Details
-
Bug
-
Status: Open
-
Major
-
Resolution: Unresolved
-
1.7.5
-
None
-
None
Description
I have a 340 MB avro data file that contains records sorted and identified by unique id (duplicate records exists). At the beginning of every unique record a synchronization point is created with DataFileWriter.sync(). (I cannot or do not want to save the sync points and i do not want to use SortedKeyValueFile as output format for M/R job)

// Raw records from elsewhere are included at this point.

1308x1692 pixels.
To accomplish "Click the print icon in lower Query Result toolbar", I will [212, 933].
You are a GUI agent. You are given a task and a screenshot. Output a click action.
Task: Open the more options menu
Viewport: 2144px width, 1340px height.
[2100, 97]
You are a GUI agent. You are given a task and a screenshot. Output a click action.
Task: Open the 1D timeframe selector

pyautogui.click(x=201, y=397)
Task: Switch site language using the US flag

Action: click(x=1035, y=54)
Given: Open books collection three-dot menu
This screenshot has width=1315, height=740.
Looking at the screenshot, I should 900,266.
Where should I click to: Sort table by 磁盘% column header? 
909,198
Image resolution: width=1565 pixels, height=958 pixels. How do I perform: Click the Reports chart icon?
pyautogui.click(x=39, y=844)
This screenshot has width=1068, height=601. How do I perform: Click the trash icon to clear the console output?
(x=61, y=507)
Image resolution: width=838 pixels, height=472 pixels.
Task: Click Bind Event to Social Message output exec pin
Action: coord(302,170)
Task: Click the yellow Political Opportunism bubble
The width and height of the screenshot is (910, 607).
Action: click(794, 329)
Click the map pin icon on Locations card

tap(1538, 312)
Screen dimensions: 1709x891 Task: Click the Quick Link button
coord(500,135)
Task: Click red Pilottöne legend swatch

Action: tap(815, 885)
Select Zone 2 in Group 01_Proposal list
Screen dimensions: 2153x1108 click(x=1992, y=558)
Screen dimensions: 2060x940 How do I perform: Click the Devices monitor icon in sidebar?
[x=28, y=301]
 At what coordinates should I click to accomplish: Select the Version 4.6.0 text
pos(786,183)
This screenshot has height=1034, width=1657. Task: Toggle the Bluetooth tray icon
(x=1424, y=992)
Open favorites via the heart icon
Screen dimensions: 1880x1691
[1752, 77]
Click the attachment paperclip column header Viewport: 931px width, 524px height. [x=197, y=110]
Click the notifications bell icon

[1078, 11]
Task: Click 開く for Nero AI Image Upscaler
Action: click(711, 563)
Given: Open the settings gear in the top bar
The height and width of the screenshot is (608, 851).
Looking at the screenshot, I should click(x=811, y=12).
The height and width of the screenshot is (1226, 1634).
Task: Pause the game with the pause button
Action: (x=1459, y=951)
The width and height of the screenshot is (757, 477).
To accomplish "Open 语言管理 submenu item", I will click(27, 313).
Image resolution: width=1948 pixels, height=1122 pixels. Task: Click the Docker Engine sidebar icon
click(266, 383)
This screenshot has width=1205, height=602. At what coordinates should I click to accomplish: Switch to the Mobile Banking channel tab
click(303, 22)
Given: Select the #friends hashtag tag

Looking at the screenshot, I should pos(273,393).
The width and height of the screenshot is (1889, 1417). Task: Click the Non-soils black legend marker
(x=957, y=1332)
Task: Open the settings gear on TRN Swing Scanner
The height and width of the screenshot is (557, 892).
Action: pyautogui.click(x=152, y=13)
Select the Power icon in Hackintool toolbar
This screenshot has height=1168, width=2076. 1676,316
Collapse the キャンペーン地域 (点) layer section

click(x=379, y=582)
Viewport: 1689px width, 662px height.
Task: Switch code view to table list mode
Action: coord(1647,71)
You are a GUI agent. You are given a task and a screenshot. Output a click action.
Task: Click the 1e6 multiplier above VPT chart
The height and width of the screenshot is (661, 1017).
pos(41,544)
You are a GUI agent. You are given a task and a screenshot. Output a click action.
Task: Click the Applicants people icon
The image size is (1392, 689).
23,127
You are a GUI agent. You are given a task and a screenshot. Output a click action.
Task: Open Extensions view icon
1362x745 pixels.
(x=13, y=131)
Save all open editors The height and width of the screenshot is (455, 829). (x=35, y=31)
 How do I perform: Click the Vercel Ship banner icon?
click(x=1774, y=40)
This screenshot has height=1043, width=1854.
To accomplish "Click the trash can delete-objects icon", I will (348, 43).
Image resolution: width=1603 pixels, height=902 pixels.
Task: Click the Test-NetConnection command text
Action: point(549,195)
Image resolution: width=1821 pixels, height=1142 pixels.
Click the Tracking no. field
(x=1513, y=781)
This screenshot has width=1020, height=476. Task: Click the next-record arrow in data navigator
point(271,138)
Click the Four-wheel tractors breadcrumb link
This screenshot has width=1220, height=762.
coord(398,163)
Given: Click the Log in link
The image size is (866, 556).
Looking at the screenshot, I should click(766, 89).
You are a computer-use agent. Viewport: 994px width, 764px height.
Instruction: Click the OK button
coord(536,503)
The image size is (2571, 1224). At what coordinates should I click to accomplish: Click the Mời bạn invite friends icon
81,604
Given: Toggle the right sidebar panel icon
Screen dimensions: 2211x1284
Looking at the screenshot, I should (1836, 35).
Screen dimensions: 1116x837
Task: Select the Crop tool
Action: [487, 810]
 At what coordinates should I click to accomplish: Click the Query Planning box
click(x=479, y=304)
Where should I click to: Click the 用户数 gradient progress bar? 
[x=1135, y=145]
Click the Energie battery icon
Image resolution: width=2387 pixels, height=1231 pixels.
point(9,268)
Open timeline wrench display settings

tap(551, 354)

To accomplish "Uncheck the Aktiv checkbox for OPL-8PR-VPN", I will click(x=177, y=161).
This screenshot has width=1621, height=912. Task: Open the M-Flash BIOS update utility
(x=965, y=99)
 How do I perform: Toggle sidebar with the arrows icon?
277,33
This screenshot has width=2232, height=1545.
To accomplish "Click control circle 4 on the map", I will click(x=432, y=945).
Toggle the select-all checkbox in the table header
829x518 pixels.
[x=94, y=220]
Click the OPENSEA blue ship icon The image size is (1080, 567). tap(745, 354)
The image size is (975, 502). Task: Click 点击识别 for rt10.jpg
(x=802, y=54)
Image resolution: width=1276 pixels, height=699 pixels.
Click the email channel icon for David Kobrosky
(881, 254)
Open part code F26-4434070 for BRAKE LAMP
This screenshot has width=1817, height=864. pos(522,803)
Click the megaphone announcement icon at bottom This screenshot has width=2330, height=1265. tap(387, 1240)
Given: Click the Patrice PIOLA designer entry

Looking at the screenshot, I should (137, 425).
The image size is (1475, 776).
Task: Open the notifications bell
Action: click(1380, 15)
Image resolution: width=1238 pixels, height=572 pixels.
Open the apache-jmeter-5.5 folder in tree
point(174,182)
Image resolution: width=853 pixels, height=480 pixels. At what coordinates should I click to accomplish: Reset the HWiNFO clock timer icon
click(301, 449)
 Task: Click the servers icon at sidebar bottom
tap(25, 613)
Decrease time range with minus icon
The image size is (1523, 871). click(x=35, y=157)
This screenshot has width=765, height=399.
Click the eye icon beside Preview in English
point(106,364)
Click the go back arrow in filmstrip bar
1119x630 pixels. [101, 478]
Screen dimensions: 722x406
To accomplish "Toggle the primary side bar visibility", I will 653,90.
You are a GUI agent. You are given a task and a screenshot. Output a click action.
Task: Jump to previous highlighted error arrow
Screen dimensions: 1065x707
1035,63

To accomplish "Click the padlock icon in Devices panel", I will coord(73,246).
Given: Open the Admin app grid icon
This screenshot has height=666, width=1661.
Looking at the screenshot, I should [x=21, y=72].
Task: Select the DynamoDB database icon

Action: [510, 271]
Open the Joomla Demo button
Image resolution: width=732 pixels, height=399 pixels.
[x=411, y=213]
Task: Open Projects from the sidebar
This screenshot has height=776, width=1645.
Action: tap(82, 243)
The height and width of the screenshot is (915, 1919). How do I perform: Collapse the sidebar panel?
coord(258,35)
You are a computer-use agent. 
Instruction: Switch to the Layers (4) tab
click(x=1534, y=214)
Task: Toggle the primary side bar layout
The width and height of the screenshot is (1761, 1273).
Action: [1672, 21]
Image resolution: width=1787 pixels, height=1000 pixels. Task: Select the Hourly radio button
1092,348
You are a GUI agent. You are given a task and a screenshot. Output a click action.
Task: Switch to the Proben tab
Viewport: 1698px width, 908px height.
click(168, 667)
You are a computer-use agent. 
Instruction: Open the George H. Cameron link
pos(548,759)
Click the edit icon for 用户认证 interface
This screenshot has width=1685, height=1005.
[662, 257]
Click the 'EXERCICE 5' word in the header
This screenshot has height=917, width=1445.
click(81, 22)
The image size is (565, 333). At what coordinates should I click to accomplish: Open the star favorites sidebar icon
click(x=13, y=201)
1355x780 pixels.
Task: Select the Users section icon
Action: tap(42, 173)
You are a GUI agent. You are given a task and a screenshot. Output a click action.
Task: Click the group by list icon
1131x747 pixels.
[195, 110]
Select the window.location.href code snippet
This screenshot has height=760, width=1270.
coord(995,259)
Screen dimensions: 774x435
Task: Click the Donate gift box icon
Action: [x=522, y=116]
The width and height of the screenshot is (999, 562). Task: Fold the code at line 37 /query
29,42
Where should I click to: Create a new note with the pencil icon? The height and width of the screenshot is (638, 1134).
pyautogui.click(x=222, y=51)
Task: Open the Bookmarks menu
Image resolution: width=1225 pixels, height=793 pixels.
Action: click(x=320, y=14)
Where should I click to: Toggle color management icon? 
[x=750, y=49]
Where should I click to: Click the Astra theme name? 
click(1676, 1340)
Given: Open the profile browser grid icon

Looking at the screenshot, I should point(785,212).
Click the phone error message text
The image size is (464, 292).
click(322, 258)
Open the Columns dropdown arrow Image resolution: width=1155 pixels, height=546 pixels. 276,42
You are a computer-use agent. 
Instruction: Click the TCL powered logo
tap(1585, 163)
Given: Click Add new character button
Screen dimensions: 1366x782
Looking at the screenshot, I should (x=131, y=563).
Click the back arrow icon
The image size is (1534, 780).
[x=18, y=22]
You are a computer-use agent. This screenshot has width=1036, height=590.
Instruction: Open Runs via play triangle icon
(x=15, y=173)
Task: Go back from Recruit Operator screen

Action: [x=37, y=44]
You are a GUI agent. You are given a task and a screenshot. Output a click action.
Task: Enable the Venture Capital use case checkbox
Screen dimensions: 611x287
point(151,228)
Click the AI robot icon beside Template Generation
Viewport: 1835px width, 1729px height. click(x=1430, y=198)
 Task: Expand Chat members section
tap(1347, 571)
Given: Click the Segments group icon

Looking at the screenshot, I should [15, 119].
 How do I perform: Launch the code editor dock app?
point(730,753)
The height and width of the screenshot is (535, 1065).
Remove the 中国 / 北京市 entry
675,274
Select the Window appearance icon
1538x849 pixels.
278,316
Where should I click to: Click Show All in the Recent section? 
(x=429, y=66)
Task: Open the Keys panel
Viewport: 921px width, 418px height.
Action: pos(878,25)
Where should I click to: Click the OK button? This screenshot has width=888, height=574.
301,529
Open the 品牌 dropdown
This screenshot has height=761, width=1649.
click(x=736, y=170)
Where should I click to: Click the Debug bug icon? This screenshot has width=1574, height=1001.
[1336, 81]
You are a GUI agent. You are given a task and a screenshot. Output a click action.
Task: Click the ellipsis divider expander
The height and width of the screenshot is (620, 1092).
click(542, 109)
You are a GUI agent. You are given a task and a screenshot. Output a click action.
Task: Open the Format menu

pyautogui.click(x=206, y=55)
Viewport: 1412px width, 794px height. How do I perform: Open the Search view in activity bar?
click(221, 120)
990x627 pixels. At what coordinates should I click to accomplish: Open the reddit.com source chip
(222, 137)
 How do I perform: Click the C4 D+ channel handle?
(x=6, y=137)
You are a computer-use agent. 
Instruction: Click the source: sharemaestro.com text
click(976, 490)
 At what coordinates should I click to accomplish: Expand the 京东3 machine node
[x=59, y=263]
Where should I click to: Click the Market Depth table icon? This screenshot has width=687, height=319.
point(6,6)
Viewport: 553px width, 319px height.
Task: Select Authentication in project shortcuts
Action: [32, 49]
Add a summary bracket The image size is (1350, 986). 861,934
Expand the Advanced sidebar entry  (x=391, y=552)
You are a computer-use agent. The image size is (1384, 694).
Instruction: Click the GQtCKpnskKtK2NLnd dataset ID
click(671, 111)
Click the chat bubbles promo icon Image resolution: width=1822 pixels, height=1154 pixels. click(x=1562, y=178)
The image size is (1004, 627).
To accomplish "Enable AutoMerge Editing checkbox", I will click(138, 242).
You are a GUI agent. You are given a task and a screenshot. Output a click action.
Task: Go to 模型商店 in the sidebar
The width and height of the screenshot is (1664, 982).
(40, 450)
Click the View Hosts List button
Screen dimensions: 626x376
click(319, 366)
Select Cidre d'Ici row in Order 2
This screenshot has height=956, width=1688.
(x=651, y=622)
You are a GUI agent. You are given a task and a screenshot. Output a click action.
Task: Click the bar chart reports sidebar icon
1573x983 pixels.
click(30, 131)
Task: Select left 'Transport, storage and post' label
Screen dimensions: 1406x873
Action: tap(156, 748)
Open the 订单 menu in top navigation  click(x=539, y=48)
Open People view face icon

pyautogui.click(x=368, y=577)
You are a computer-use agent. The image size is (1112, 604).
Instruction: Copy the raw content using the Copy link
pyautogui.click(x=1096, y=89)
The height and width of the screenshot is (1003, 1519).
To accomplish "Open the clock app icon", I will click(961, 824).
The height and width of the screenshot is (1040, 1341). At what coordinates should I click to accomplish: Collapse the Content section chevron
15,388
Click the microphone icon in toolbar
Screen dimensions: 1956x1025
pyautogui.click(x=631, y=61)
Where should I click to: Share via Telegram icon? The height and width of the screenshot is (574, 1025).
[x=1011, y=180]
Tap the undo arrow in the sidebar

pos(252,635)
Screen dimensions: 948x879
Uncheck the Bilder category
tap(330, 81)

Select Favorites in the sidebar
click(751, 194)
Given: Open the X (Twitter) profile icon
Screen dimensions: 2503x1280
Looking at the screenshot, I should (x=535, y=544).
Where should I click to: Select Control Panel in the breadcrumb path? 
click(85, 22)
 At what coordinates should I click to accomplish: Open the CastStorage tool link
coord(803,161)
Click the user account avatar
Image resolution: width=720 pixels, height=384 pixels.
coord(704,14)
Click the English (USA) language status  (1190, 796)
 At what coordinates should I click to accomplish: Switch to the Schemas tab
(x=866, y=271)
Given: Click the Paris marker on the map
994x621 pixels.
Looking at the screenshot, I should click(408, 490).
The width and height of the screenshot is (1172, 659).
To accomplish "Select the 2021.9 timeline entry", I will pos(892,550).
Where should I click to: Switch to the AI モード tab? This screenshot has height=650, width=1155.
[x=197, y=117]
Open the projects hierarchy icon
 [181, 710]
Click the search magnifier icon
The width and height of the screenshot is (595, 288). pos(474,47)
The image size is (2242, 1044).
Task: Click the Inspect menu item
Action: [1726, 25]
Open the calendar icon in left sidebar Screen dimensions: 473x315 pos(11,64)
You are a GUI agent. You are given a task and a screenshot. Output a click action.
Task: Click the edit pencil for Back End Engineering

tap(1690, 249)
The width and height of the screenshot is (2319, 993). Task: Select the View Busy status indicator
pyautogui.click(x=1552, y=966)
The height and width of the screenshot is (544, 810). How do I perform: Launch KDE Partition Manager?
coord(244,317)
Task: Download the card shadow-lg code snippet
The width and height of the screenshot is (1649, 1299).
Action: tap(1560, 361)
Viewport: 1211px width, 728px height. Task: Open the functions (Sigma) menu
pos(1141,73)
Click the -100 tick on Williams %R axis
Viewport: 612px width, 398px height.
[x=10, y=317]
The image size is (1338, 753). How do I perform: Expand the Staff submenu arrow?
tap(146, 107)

There are at-least 25k synchronization points in a 340 MB file.
Ex:
Marker1_RecordA1_RecordA2_RecordA3_Marker2_RecordB1_RecordB2
As records are sorted and marked, for efficient retrieval, binary search is performed. Most of the times the search is successful, at times the code throws the following exception
------
org.apache.avro.AvroRuntimeException: java.io.IOException: Invalid sync! at org.apache.avro.file.DataFileStream.hasNext(DataFileStream.java:210
------
I note down the position that was used to invoke fileReader.sync(mid); and catch AvroRuntimeException, close and open the file and sync(mid) i do not see exception.
Why should Avro throw exception before and not later ?
1.7.5v of library is throwing this error. Raising a major defect, adjust the priority at your convenience.